- Task goal -
Please print the full listing below exactly, but not the pictures in it.

- Record extracts -
══════

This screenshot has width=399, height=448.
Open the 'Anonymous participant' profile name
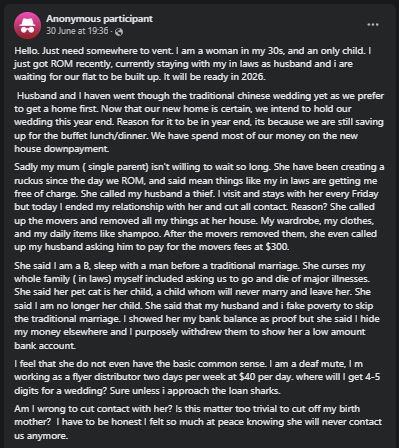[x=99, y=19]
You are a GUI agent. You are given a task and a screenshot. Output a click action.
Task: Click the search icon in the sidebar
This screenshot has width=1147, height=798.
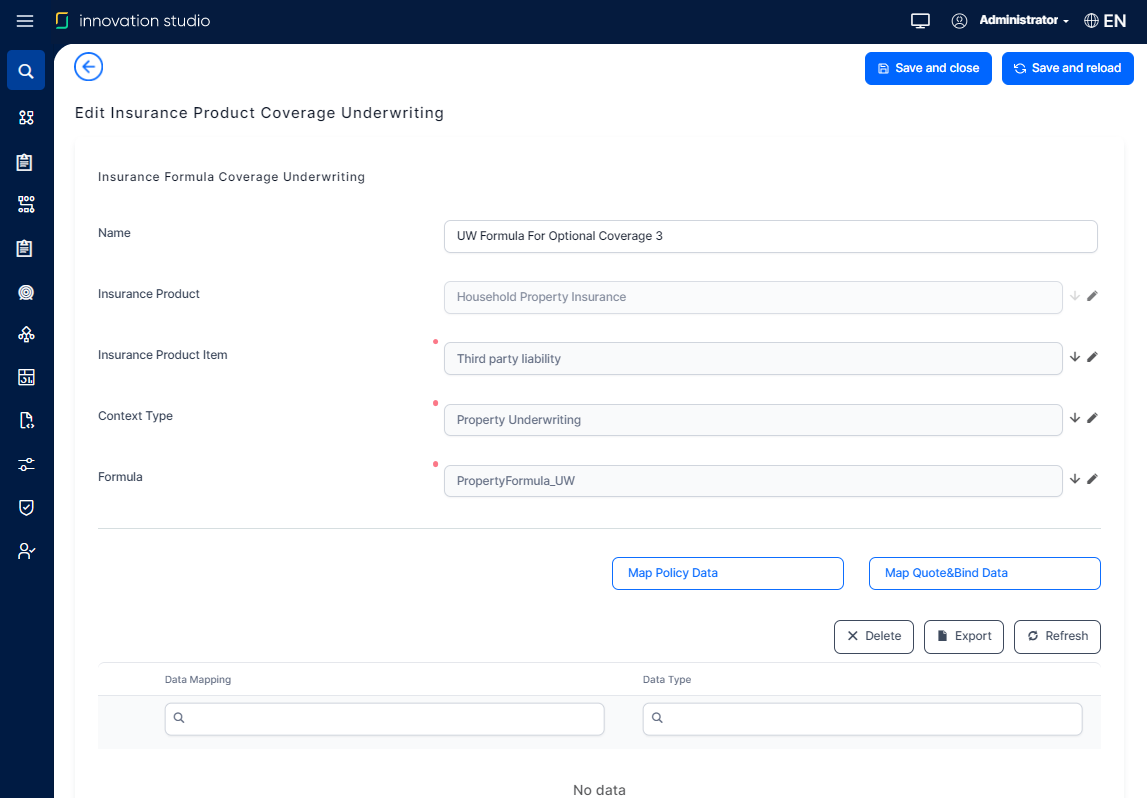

══════

- Exercise solution -
This screenshot has width=399, height=448.
Open the 'Anonymous participant' profile name
[x=99, y=19]
You are a GUI agent. You are given a task and a screenshot. Output a click action.
Task: Click the search icon in the sidebar
This screenshot has width=1147, height=798.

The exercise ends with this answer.